This vision of restoring the lake could only be recognised due to the ‘Wake the Lake’ campaign under the flagship of the United Way Bengaluru to revive the Garden City’s dying lakes in association with civic bodies, corporates and citizens.
The idea behind the campaign is to reclaim the local lakes and bring about community ownership through active volunteerism.
As part of the initiative, they have not only successfully freed the lake from garbage, effluents and other pollutants but also restored the water quality, revived the ecosystem in and around the lake by creating a conducive climate for aquatic flora and fauna.
Under the initiative, while United Way mobilises the local volunteers and corporate volunteers, Government agencies engage them closely in the implementation and also seek their intervention when required. They also take the responsibility of sharing the progress of the program.
The corporate partners do their bit through Corporate Social Responsibility contributions, supplying volunteers and educating them about the best practices to adopt for the success of the campaign.
Each revived lake is assessed on parameters that measure the lake’s ‘community-friendly’ index. This scorecard helps them evaluate the success of the initiative and chart out the next steps.
This specific lake rejuvenation project is being led by C Narayanappa, president of the KR Puram Lake and Environment Protection Trust.
He hopes that all the efforts put into the rejuvenation of the lake – from arranging local MLA funds to driving community efforts on the ground through cleanliness and plantation – becomes a model for citizen participation in lake restoration.
Speaking to the Times of India, he said, “The community has registered itself as a trust, and we have got Rs 1.2 crore sanctioned from the MLA’s fund for developmental works. As of now, there is a gravel pathway lined up with LED streetlights, toilets, gazebos and benches.

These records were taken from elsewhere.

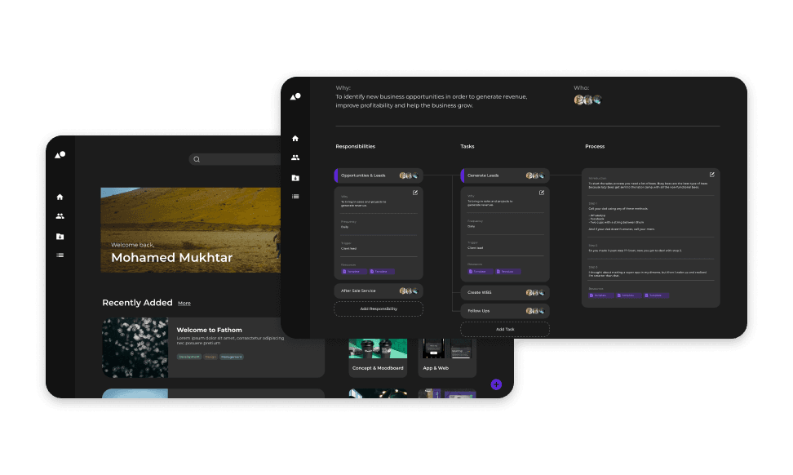The height and width of the screenshot is (475, 793).
Task: Click the Add Task button
Action: coord(504,329)
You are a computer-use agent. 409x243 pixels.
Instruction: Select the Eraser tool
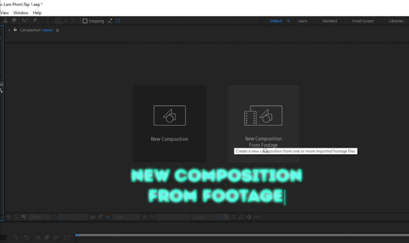click(x=14, y=21)
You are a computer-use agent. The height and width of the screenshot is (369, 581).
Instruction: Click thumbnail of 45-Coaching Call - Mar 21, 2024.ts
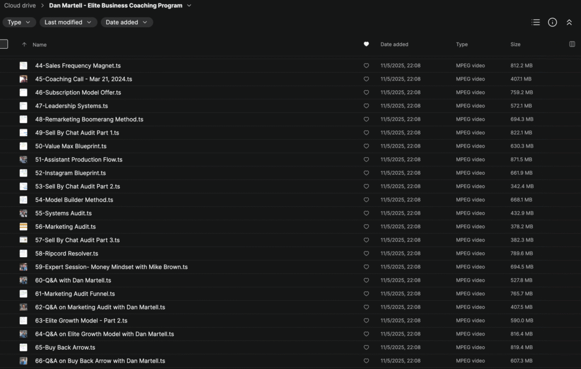click(x=23, y=79)
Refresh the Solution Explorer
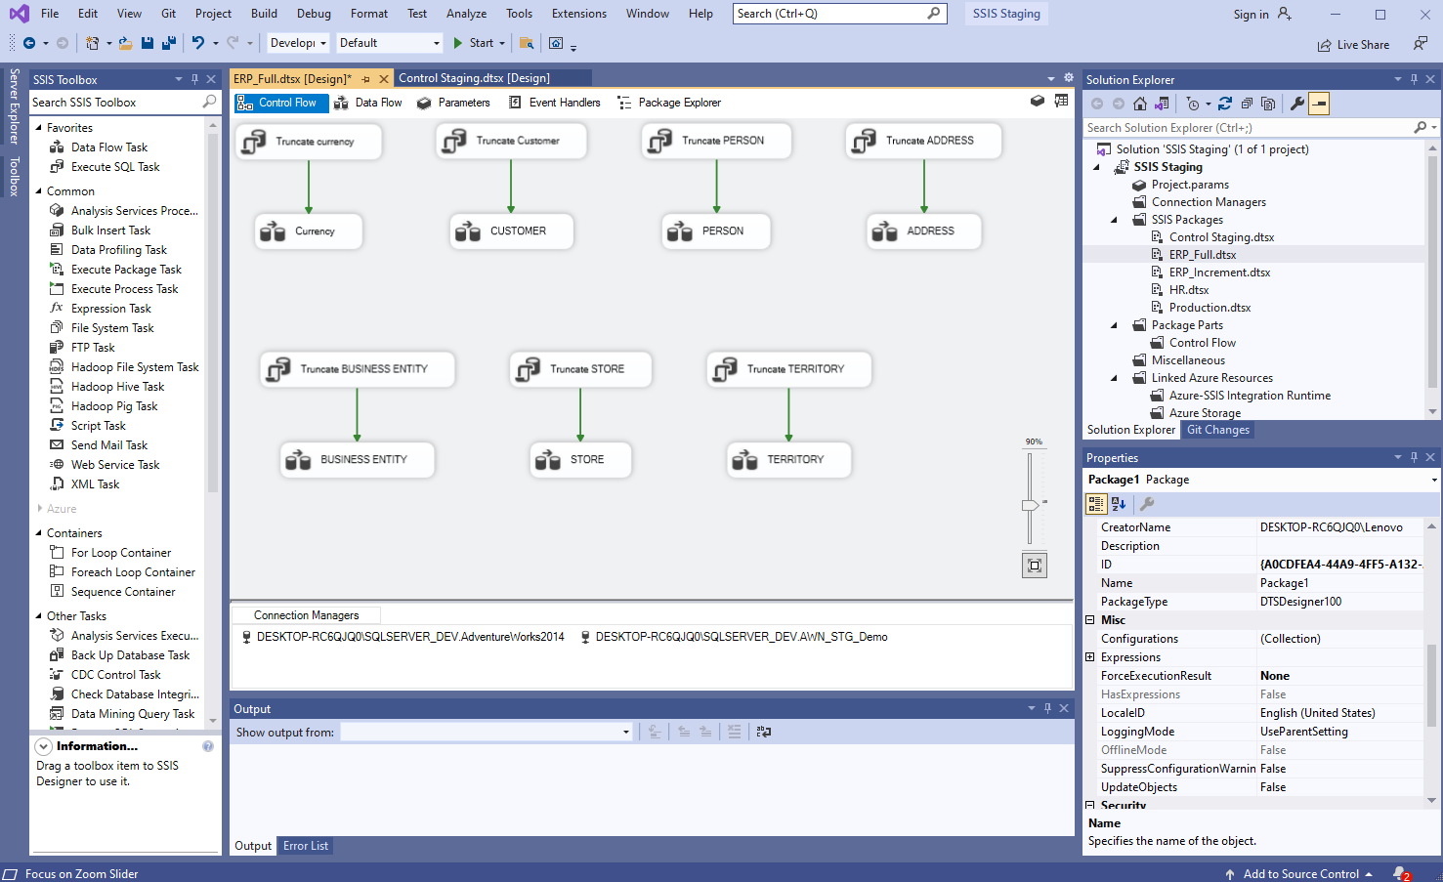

But soon there will be an open gym, yoga space and a children’s park. We also allow contractual fishing as fish ensure cleanliness of the water and also draws birds to feed on them.”
The campaign has successfully helped revive over 16 lakes in the city including Munnekolalu, Kaikondranahalli, Saulkere, Kaudenahalli, Devsandra, Kundalahalli, Uttarahalli, Chinnapanahalli, Ulsoor, Rachenahalli, Seegehalli, Mahadevapura, Dasarahalli, Dodda Kudulu, Yellahanka and Sheelavanta.